September 17, 2015
Michael Hiltzik at the Los Angeles Times recently reported on the much-talked-about shortage of STEM workers, or workers in fields that predominantly deal with science, technology, engineering, and mathematics (STEM). He notes that many studies indicate that the shortage of STEM workers is imagined. He also discovered that many of the companies that complain about their inability to find STEM workers are, paradoxically, laying off large numbers of them.
It is difficult to believe that there is a shortage of these workers when there is a substantial amount of slack in the labor market. More than seven years after the start of the Great Recession, the employment-to-population ratio, or employment rate, is still down 2.5 percentage points for prime-age (25 to 54) workers.
Like other supposed labor shortages, if there were a real shortage, wages would be expected to grow. This is because employers would compete over a small number of workers, and they would need to raise wages to attract those workers.
The Bureau of Labor Statistics Occupational Employment Statistics program tracks the average wage of STEM occupations dividing them into four subdomains. These consist of a Health subdomain, a Social Science subdomain, an Architecture subdomain, and a Life and Physical Science, Engineering, Mathematics, and Information Technology subdomain (this last subdomain is where most technology workers would fall). The chart below shows the year-over-year nominal wage growth for the occupations in those four subdomains.
Wage growth for all of these subdomains fell after the Great Recession and none have recovered. All are under 2.0 percent, with wage growth in the Social Science Subdomain close to zero. It’s important to note that this is nominal wage growth, so we would expect real wage growth to be even lower.
There is also data for major STEM occupational groups. This data might show a different story than the broader subdomains. Below is a chart with these major occupation groups, along with data for detailed computing-related occupations often mentioned in the context of STEM.
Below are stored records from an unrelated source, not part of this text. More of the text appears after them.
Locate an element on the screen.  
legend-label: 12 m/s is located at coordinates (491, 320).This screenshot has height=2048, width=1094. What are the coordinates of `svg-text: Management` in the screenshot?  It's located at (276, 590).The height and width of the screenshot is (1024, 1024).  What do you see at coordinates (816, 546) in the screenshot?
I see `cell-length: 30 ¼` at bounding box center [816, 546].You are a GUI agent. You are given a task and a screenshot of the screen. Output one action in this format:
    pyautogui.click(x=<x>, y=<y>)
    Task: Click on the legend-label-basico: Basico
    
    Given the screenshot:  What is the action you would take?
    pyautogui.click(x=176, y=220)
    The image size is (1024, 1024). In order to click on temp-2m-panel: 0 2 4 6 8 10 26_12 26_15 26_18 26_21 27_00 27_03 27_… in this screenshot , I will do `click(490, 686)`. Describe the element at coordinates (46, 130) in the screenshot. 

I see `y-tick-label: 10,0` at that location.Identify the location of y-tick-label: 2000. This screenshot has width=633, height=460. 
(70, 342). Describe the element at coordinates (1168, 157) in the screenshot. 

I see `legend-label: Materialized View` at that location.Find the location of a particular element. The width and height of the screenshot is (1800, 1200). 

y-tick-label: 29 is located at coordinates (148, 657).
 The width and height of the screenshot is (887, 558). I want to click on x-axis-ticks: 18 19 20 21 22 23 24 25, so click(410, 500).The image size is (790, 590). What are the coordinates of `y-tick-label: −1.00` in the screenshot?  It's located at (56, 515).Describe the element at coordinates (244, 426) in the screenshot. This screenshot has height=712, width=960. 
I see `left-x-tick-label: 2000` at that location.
The general trend is that nominal wage growth is lower now than it was in 2009, with the exception of Computer Programmers, who saw low wage growth in 2009. Wage growth is low-to-moderate, under 3.0 percent for all groups.
This wage data suggest that there is not a shortage of STEM workers broadly, or for commonly discussed computer occupations. (Data on all detailed STEM occupations is available here.) One reason employers might think they can’t find workers is that they may have inflexible requirements for vacant positions. For example, a company might require that workers work for low wages and long hours, or that they have particular certifications or unreasonably specific skills, or vague cultural attributes that favor certain types of people. There might also be an unwillingness to train new workers on-the-job, which was very common in the past.
So when employers complain about not being able to find workers, what they really mean is that they can’t find workers who meet their requirements at the wage they are willing to offer. With the cost of living rapidly rising in areas like San Francisco, where there are many STEM employers, it makes sense that workers would not apply for positions that offer wages they find to be too low.
The story is then not that there are too few STEM workers, but that employers will say they can’t find workers in order to increase the bargaining power that they have and hopefully lower their labor costs. Employers are increasingly pushing for policies shift training costs onto the public and to expand H1B visas, which Hiltzik mentions. Some STEM employers are so desperate to reduce labor costs they even collude to keep down their employees’ wages.
The data indicate that Hiltzik is right to suspect that the STEM shortage is phony. The real story is that employers want to pay workers less.